◆ Record extracts ◆
..............................

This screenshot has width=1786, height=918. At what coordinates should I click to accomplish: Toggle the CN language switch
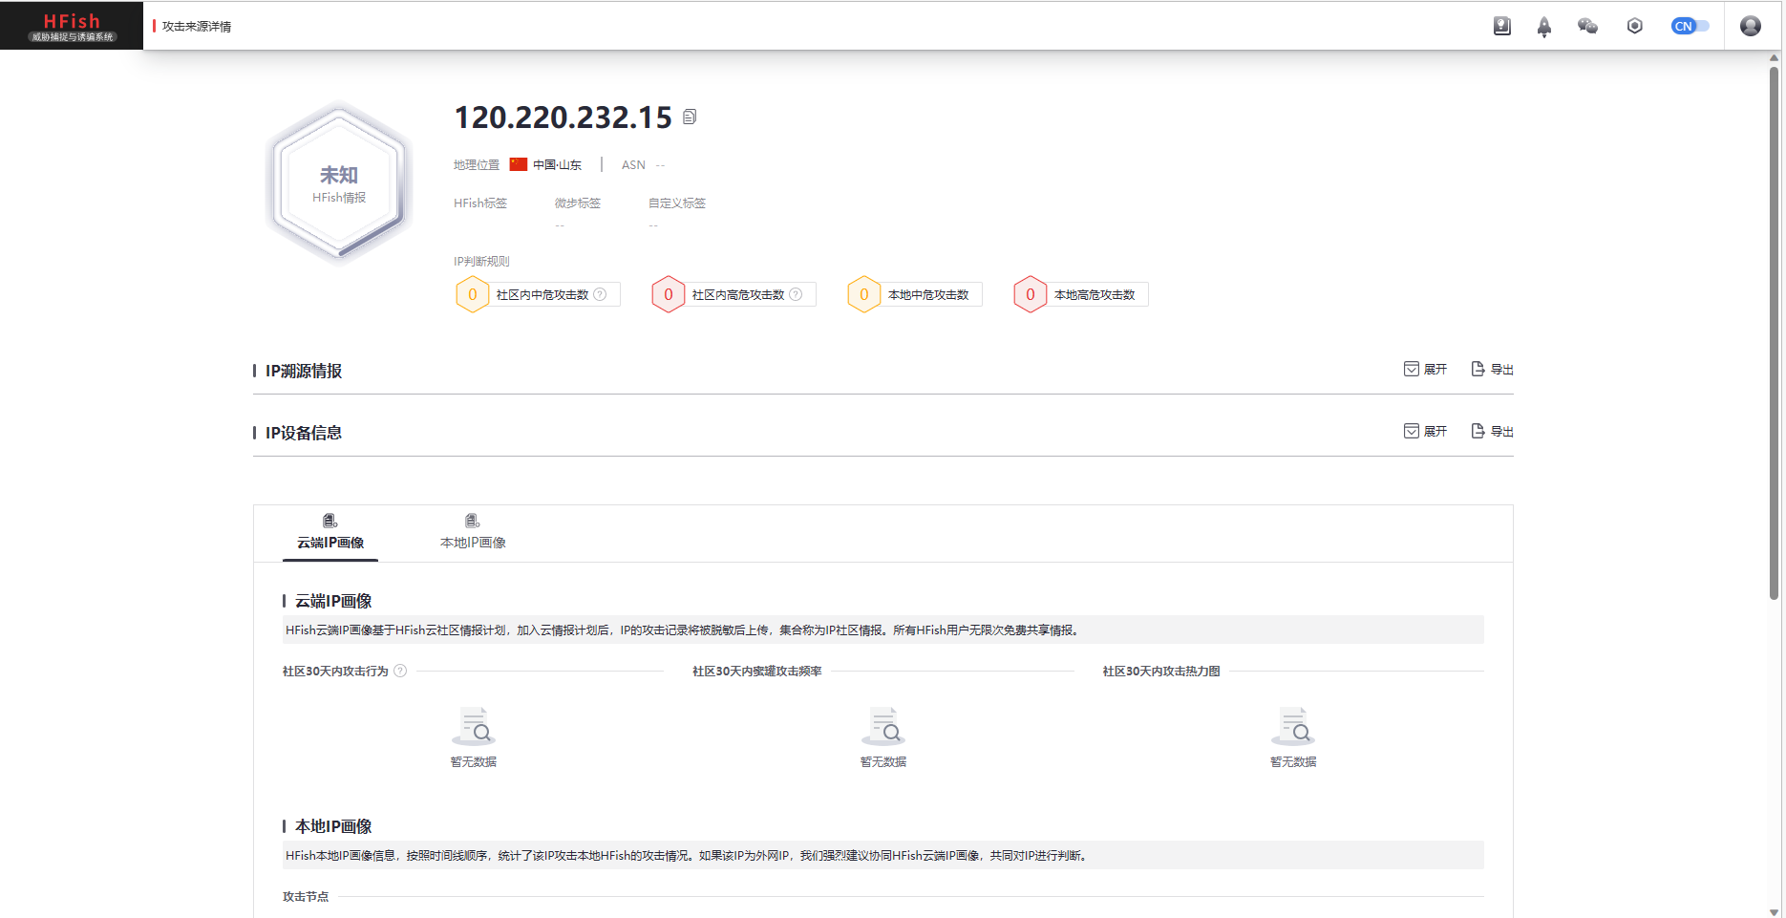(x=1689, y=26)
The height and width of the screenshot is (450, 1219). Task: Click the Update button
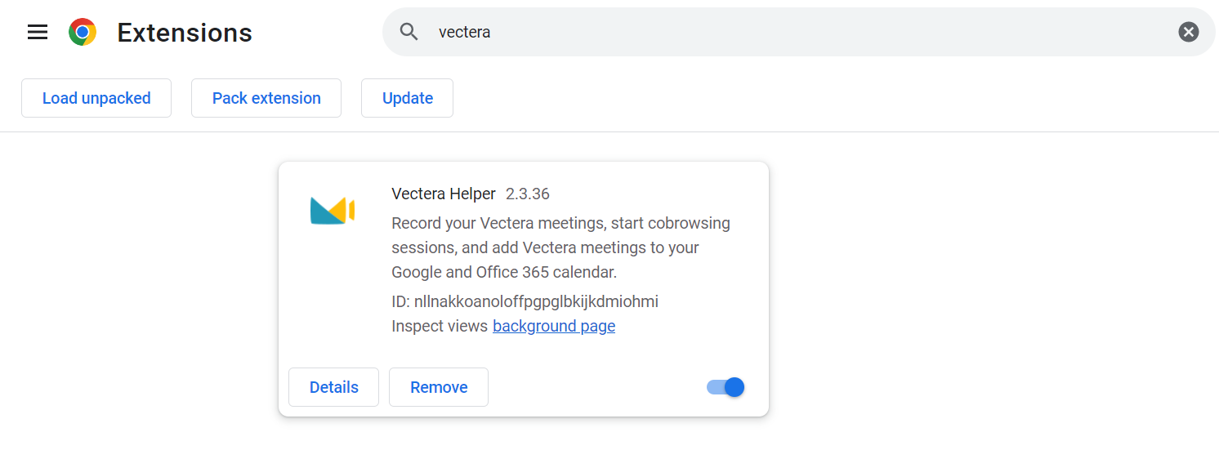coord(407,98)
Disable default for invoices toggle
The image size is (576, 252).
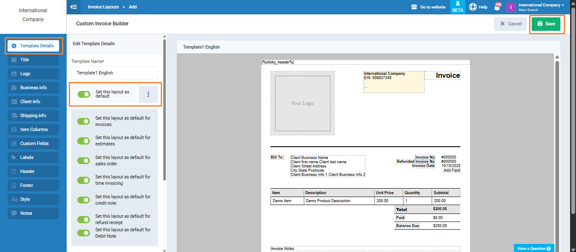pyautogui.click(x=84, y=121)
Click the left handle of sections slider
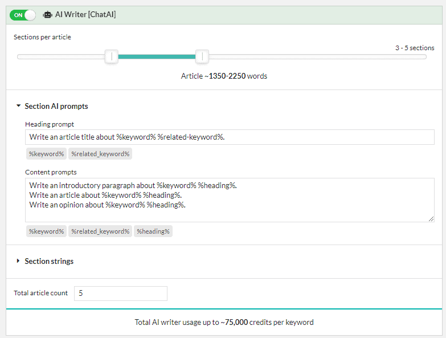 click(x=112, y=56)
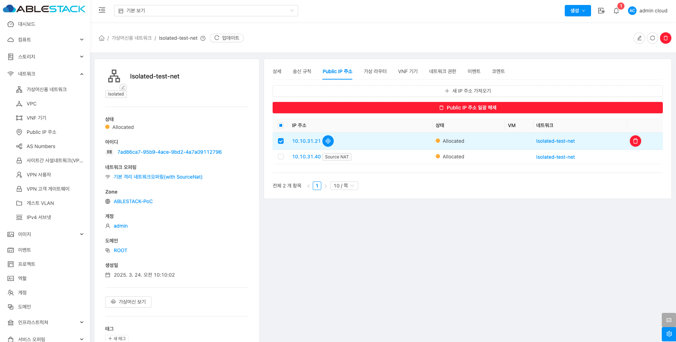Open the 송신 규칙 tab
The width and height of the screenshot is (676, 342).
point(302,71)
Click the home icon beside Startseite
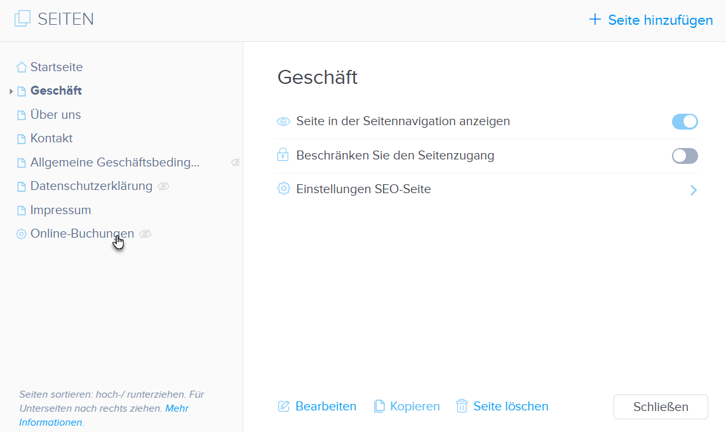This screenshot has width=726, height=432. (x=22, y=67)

..............................

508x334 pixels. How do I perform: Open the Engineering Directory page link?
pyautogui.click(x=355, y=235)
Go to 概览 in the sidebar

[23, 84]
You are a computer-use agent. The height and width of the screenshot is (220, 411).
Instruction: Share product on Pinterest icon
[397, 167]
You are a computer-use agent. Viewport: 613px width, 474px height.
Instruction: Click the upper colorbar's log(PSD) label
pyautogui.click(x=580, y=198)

..............................

◆ Activity ◆
Reproduce each line of the material that mentions "agent".

◆ Result ◆
You are a computer-use agent. The height and width of the screenshot is (220, 411).
You are a computer-use agent. Viewport: 613px width, 474px height.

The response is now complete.